What you will do:
Rewrite the records below, changing every "GUI agent" to "click assistant" and leaving everything else the same.

────────────────

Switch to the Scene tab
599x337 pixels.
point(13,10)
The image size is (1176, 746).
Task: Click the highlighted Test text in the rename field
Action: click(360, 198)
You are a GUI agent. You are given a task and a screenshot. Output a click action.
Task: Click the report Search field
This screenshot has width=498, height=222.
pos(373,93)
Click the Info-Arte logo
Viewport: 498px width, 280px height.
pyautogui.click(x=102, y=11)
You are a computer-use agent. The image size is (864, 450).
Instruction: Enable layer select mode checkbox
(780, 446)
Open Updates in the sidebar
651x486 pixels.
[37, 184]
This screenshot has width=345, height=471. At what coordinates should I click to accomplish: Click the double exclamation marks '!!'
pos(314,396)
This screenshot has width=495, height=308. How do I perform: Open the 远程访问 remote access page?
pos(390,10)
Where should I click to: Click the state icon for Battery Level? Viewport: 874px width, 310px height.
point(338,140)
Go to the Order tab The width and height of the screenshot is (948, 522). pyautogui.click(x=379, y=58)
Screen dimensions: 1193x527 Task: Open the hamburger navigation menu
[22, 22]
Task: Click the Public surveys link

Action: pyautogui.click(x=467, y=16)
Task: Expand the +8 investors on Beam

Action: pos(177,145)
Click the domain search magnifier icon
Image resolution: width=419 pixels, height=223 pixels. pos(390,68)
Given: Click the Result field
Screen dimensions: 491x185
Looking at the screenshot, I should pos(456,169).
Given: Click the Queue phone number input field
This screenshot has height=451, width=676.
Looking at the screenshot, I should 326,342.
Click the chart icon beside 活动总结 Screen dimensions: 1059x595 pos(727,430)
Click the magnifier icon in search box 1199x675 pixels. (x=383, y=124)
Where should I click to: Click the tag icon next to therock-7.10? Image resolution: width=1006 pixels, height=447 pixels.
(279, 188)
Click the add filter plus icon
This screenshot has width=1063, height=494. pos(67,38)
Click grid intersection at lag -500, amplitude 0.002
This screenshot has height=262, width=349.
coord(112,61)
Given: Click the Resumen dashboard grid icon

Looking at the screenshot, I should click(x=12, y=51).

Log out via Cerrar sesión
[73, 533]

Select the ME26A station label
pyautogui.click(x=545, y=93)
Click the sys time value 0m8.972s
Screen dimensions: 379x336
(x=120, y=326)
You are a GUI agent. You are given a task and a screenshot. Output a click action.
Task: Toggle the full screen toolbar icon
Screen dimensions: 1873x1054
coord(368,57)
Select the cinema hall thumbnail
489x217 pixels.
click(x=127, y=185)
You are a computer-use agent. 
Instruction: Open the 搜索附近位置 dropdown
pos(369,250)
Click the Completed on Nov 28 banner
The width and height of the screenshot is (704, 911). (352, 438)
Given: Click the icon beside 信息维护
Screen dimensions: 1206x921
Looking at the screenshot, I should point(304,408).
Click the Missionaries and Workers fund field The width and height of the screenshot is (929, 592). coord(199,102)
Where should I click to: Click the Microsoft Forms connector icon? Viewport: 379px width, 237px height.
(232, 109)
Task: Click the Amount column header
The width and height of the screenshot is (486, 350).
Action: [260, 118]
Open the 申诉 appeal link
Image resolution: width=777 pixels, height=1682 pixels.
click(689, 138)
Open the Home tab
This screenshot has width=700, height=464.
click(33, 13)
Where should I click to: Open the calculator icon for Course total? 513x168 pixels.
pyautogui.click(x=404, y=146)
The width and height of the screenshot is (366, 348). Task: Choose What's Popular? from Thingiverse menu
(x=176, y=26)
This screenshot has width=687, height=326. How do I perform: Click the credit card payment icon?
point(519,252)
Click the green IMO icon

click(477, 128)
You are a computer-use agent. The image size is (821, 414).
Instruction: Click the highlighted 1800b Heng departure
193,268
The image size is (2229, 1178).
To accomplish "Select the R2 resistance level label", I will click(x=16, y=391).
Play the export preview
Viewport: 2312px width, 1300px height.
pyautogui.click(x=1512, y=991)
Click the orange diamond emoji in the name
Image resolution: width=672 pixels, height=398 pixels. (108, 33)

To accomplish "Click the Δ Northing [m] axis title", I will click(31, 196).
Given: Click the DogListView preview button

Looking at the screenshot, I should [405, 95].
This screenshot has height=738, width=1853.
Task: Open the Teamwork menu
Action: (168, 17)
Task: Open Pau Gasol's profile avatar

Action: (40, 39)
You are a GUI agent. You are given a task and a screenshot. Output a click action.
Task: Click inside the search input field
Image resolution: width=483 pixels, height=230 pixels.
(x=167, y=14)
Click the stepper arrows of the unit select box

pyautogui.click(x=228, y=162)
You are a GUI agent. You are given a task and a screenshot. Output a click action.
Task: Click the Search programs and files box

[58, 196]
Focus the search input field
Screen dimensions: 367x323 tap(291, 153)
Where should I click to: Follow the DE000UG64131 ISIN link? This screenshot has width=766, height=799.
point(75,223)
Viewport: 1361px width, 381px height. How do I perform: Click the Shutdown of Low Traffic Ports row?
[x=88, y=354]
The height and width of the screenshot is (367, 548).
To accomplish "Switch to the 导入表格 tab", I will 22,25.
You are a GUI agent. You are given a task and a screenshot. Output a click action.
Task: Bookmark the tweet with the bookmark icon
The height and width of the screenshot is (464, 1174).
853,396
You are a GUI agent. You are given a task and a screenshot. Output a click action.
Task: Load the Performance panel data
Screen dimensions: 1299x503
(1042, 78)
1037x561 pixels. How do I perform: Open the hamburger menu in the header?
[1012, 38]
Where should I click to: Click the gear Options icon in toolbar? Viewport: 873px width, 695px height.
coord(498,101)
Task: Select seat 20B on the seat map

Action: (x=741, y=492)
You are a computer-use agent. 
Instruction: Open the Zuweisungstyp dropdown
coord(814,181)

────────────────

Completed task:
Switch to the Scene tab
599x337 pixels.
point(13,10)
The image size is (1176, 746).
Task: Click the highlighted Test text in the rename field
Action: click(360, 198)
You are a click assistant. You are given a task and a screenshot. Output a click action.
Task: Click the report Search field
This screenshot has width=498, height=222.
pos(373,93)
Click the Info-Arte logo
Viewport: 498px width, 280px height.
pyautogui.click(x=102, y=11)
You are a computer-use agent. The image size is (864, 450).
Instruction: Enable layer select mode checkbox
(780, 446)
Open Updates in the sidebar
651x486 pixels.
[37, 184]
This screenshot has width=345, height=471. At what coordinates should I click to accomplish: Click the double exclamation marks '!!'
pos(314,396)
This screenshot has width=495, height=308. How do I perform: Open the 远程访问 remote access page?
pos(390,10)
Where should I click to: Click the state icon for Battery Level? Viewport: 874px width, 310px height.
point(338,140)
Go to the Order tab The width and height of the screenshot is (948, 522). pyautogui.click(x=379, y=58)
Screen dimensions: 1193x527 Task: Open the hamburger navigation menu
[22, 22]
Task: Click the Public surveys link

Action: pyautogui.click(x=467, y=16)
Task: Expand the +8 investors on Beam

Action: pos(177,145)
Click the domain search magnifier icon
Image resolution: width=419 pixels, height=223 pixels. pos(390,68)
Given: Click the Result field
Screen dimensions: 491x185
Looking at the screenshot, I should pos(456,169).
Given: Click the Queue phone number input field
This screenshot has height=451, width=676.
Looking at the screenshot, I should 326,342.
Click the chart icon beside 活动总结 Screen dimensions: 1059x595 pos(727,430)
Click the magnifier icon in search box 1199x675 pixels. (x=383, y=124)
Where should I click to: Click the tag icon next to therock-7.10? Image resolution: width=1006 pixels, height=447 pixels.
(279, 188)
Click the add filter plus icon
This screenshot has width=1063, height=494. pos(67,38)
Click grid intersection at lag -500, amplitude 0.002
This screenshot has height=262, width=349.
coord(112,61)
Given: Click the Resumen dashboard grid icon

Looking at the screenshot, I should click(x=12, y=51).

Log out via Cerrar sesión
[73, 533]

Select the ME26A station label
pyautogui.click(x=545, y=93)
Click the sys time value 0m8.972s
Screen dimensions: 379x336
(x=120, y=326)
You are a click assistant. You are given a task and a screenshot. Output a click action.
Task: Toggle the full screen toolbar icon
Screen dimensions: 1873x1054
coord(368,57)
Select the cinema hall thumbnail
489x217 pixels.
click(x=127, y=185)
You are a computer-use agent. 
Instruction: Open the 搜索附近位置 dropdown
pos(369,250)
Click the Completed on Nov 28 banner
The width and height of the screenshot is (704, 911). (352, 438)
Given: Click the icon beside 信息维护
Screen dimensions: 1206x921
Looking at the screenshot, I should point(304,408).
Click the Missionaries and Workers fund field The width and height of the screenshot is (929, 592). coord(199,102)
Where should I click to: Click the Microsoft Forms connector icon? Viewport: 379px width, 237px height.
(232, 109)
Task: Click the Amount column header
The width and height of the screenshot is (486, 350).
Action: [260, 118]
Open the 申诉 appeal link
Image resolution: width=777 pixels, height=1682 pixels.
click(689, 138)
Open the Home tab
This screenshot has width=700, height=464.
click(33, 13)
Where should I click to: Open the calculator icon for Course total? 513x168 pixels.
pyautogui.click(x=404, y=146)
The width and height of the screenshot is (366, 348). Task: Choose What's Popular? from Thingiverse menu
(x=176, y=26)
This screenshot has width=687, height=326. How do I perform: Click the credit card payment icon?
point(519,252)
Click the green IMO icon

click(477, 128)
You are a computer-use agent. The image size is (821, 414).
Instruction: Click the highlighted 1800b Heng departure
193,268
The image size is (2229, 1178).
To accomplish "Select the R2 resistance level label", I will click(x=16, y=391).
Play the export preview
Viewport: 2312px width, 1300px height.
pyautogui.click(x=1512, y=991)
Click the orange diamond emoji in the name
Image resolution: width=672 pixels, height=398 pixels. (108, 33)

To accomplish "Click the Δ Northing [m] axis title", I will click(31, 196).
Given: Click the DogListView preview button

Looking at the screenshot, I should [405, 95].
This screenshot has height=738, width=1853.
Task: Open the Teamwork menu
Action: (168, 17)
Task: Open Pau Gasol's profile avatar

Action: (40, 39)
You are a click assistant. You are given a task and a screenshot. Output a click action.
Task: Click inside the search input field
Image resolution: width=483 pixels, height=230 pixels.
(x=167, y=14)
Click the stepper arrows of the unit select box

pyautogui.click(x=228, y=162)
You are a click assistant. You are given a task and a screenshot. Output a click action.
Task: Click the Search programs and files box

[58, 196]
Focus the search input field
Screen dimensions: 367x323 tap(291, 153)
Where should I click to: Follow the DE000UG64131 ISIN link? This screenshot has width=766, height=799.
point(75,223)
Viewport: 1361px width, 381px height. How do I perform: Click the Shutdown of Low Traffic Ports row?
[x=88, y=354]
The height and width of the screenshot is (367, 548).
To accomplish "Switch to the 导入表格 tab", I will 22,25.
You are a click assistant. You are given a task and a screenshot. Output a click action.
Task: Bookmark the tweet with the bookmark icon
The height and width of the screenshot is (464, 1174).
853,396
You are a click assistant. You are given a task and a screenshot. Output a click action.
Task: Load the Performance panel data
Screen dimensions: 1299x503
(1042, 78)
1037x561 pixels. How do I perform: Open the hamburger menu in the header?
[1012, 38]
Where should I click to: Click the gear Options icon in toolbar? Viewport: 873px width, 695px height.
coord(498,101)
Task: Select seat 20B on the seat map

Action: (x=741, y=492)
You are a computer-use agent. 
Instruction: Open the Zuweisungstyp dropdown
coord(814,181)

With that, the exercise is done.